The invention is particularly, but not exclusively, concerned with biocompatible or biodegradable implants for the administration of antigens to animals including man, which provide a pulsed release of antigen at a period of time after implantation, ie. in which release is delayed. The time delay can be controlled by varying the formulation of the implant. Although the invention is described by reference to vaccines comprising an antigen, optionally administered together with an adjuvant, the person skilled in the art will readily appreciate that the invention is equally applicable to the pulse release of any agent. Examples of such other agents include antibodies, hormones, growth promotants, antibiotics, nutrients, minerals, vitamins, and so on.

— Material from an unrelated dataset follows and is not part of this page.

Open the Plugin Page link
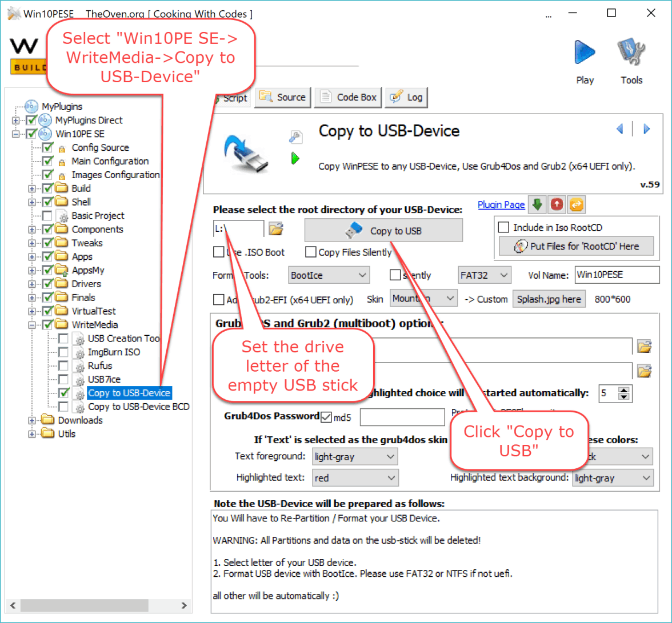The image size is (672, 623). 501,204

For the purposes of the present specification "biocompatible" is to be taken to mean that all components of the implant should be physiologically tolerable and should not cause an adverse local or systemic response when implanted. "Biodegradable" means that the components are degraded into harmless components which are either metabolized or excreted.


BACKGROUND AND PRIOR ART

It has long been appreciated that multiple injections of certain antigens are required to elicit an adequate immune response and production of antibodies [1]. A suitable and widely used method is the sub-dermal or subcutaneous injection of antigen together with one or more adjuvants in liquid formulations by needle. However, the necessity for such multiple injections has greatly increased the cost and inconvenience of immunization programes both in human and veterinary medicine. Furthermore, in third world countries, not only has the need for such multiple injections meant that many human patients receive an incomplete course of immunisation, but conditions are often such that liquid formulations for injections are subject to adverse storage conditions, or made up under non-sterile conditions.

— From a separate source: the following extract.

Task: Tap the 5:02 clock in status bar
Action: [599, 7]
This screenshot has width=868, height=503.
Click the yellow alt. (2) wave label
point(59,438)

In veterinary and human medicine there is therefore a need for dosage forms which after a single administration result in the release of antigen at different times [5,7]. The release may be continuous or occur as one or more pulses delayed for a period of time after administration. Such a delayed release implant has considerable potential in veterinary medicine as it allows two or more doses of antigen to be administered in a single handling of the animal, resulting in significant cost saving. The use of such a delivery system in human medicine in third world countries would also contribute significantly to savings in utilization of scarce medical resources, as co-administration of immediate and delayed release implants permits a second pulse of antigen to be released a set time period after implantation. This ensures that the booster dose of antigen is received, which in many vaccines is essential to achieve appropriate efficacy.

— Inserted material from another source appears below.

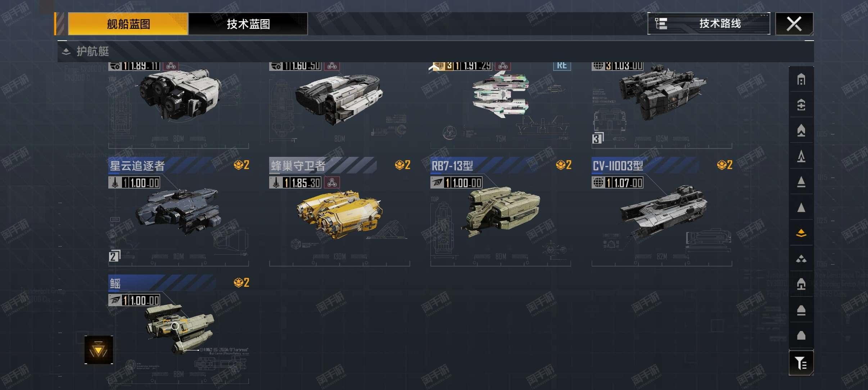Select the yellow 蜂巢守卫者 ship card
This screenshot has width=868, height=390.
(340, 212)
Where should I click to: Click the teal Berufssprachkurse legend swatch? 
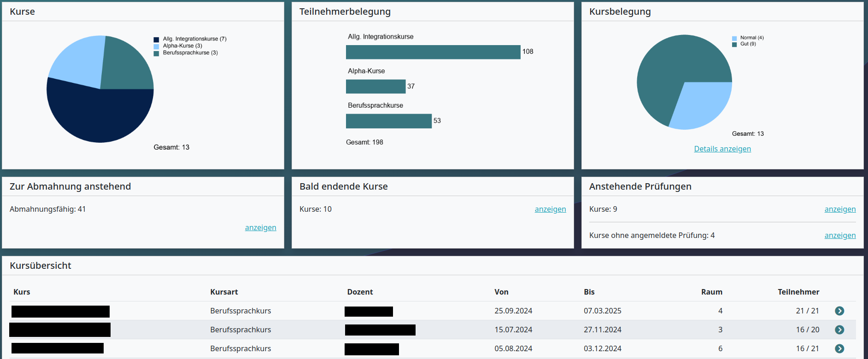click(156, 53)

Small, usually cylindrically shaped implants, which are inserted into the subcutaneous tissue using a specially designed implanter, have been widely used as controlled release delivery systems in veterinary medicine (2,3). The polymers and excipients used in such devices must be biocompatible (2) and or biodegradable (2,16,17). Applications suggested for veterinary controlled release devices include disease prevention, growth promotion, vaccination, fertility control, and supplementation of nutritional agents (4,5). Recently, Caster, Luttinger and Gardner [4] have reviewed the use of controlled release parenteral systems for veterinary use and tabulate commercially available products and delivery systems under development. In humans, subcutaneous delivery systems based on Silicone tube implants have been used to deliver steroids and anti-inflammatory drugs (6). Modulated and triggered drug delivery systems which use pH sensitive polymers in subdermal devices are being developed (

REFERENCES:
patent: 5011692 (1991-04-01), Fujioka et al.
patent: 5026559 (1991-06-01), Eichel et al.
Controlled Drug Delivery, Fundamentals and Applications, Second Edition Robinson and Lee, Eds., Marcel Dekker, Inc. pp. 481-516.
Drug Delivery Devices, Fundamentals and Applications, Tyle, Ed., Marcel Dekker, Inc. pp. 33 and 591-600.
Biodegradable Polymers As Drug Delivery Systems, Ed. M. Chasin and R. Langer (Marcel Dekker), Chapter 1, pp. 5-8.
Agyilirah, G. A. and Banker, G. S., in Polymers For Controlled Drug Delivery, Tarcha, Ed., Chapter 3, "Polymers for Enteric Coating Applications", CRC pp. 40-41, CRC Press (1991).
Supplementary Search Report for EPO Application No. 92907229.6 (mailed Apr. 13, 1994).
International Search Report for International Application No. PCT/AU92/00174 (mailed 1 Jul. 1992).
Chemical Technology Reivew, No. 177; "Sustained Release Medications"; edited by J. C. Johnson (New Jersey); issued 1980; see pp. 179-180.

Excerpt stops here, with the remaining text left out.